She mashed in her thumb, and pulled out a plum

A couple of weeks ago, before winter drove up unannounced with all his alcoholic sisters and insufferably petulant children and refused to do anything other than move in, I was outside tidying up the garden, when I got a glimpse at my naked, vulnerable plum trees.

But let’s back up. In the springtime, I was at the bar yapping away at how the one thing missing from my gardens was fruit, when the barman mentioned that his yard was overrun with plum trees, and he’d be happy to dig up a few seedlings for me. I was a few whiskeys into the evening at this point, so apparently thought this was a great idea, and the next day, a five-gallon bucket of freshly dug small plum trees turned up.

A Cooter Hollow Life Lesson: When your bartender goes to work with a shovel on your behalf, you don’t fuck it up.

I didn’t have any idea how to plant a tree seedling, or where plum should go for adequate sun, water, drainage, ad blorghium, but books and the internet did, so that much I figured out. Plums (I’m guessing most trees) play a cruel trick when transplanted, where they look sad and droopy and lose leaves and do all but convince you that they’ll never survive, until you stop obsessively monitoring them. And, as soon as you forget about them for a couple days, they start to thrive. This is known to nine-year-olds throughout the world as a “psych out.” It’s better known to me as “asshole.”

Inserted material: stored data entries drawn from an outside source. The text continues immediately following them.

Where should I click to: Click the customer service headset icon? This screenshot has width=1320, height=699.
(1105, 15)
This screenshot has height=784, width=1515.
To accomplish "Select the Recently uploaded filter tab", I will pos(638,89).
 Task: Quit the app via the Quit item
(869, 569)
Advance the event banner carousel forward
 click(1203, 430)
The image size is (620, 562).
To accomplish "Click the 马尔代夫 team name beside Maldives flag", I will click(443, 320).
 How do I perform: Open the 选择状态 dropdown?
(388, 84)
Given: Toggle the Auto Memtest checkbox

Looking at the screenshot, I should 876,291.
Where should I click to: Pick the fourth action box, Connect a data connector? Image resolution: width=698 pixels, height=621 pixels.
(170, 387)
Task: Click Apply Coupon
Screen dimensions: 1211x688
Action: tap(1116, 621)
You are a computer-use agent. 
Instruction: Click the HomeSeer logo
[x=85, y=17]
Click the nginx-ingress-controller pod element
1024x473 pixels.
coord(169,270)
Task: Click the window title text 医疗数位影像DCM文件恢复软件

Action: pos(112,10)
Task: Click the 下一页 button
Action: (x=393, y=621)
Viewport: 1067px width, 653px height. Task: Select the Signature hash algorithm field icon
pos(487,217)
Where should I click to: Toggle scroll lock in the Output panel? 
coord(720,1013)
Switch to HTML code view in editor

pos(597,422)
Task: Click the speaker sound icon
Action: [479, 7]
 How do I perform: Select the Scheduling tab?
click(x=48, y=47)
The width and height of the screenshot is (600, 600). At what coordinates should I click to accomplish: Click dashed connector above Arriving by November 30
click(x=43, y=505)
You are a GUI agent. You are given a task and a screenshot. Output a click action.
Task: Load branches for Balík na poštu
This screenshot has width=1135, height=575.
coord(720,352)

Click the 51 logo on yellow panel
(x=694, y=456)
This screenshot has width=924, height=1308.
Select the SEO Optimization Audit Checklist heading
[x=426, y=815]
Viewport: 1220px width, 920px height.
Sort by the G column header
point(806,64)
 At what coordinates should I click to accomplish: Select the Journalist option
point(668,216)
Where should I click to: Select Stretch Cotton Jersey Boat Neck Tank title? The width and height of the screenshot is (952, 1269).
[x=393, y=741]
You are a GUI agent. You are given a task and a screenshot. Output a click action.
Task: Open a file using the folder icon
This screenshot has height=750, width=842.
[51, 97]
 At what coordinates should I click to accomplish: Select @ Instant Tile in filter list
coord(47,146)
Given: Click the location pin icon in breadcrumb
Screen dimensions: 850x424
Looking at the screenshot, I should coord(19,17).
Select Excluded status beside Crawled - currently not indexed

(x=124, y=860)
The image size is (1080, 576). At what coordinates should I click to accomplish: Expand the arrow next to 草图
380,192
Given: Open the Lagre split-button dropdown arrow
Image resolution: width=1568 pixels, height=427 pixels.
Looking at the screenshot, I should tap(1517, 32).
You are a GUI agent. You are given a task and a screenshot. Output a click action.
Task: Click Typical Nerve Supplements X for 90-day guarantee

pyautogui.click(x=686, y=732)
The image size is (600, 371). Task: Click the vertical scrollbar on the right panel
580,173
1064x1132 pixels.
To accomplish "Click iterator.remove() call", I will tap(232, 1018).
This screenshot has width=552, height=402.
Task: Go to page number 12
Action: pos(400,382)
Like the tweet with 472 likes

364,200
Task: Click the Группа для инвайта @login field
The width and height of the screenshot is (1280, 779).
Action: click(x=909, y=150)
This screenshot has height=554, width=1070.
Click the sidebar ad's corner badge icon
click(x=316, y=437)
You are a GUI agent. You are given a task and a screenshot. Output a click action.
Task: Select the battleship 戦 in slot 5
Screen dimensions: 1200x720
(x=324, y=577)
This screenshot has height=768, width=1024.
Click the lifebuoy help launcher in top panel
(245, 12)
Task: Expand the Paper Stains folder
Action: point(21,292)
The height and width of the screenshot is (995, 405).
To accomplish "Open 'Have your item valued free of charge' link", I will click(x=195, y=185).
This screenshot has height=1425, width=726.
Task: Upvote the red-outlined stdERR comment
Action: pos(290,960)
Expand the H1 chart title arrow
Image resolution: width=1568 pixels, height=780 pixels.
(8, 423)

So the plum trees did well all summer, and then the cold hit, they started to lose their leaves and look chilly and I was reminded to expect several months of snowfall. Remembering the Cooter Hollow Life Lesson already shared with you, I realized it was time to cover them. This required things like mechanical ingenuity and lumber, so I asked S for help.

You know what I was expecting? I was expecting a couple of pieces of OSB (the plywood stuff made of visible wood shavings) and teepee them over a tree. But that’s because I’m the sort of person who uses the same pocket knife to slice cheese and hack through a dead vine. S had another idea, apparently because he didn’t want to spend the winter listening to me bitch about the fact that my teepees were being blown over every time the wind picked up. We brought home a pile of lumber, got out the chop saw and the table saw and a couple of impact drivers and various other power tools from which I tend to shy away, because I like my appendages attached to my body. But he set it all up, made one a cover to use as a sample, then reminded me that it’s my project.

Nice, right?

Within five minutes, I’d broken two drill bits, in addition to smashing a thumb and reinforcingly bashing an already threatened knee. But I think that’s the worst of it– and for someone as ambisinistrous with tools as I am, the fact that I broke neither bones nor the more expensive parts of the power tools almost makes me want to believe in some sort of higher power. Then I remember that I live in a place where it snows half the year, which, if there wasn’t already overwhelming evidence against such fanciful thinking, would do it. There may be no god, by there shall be plums.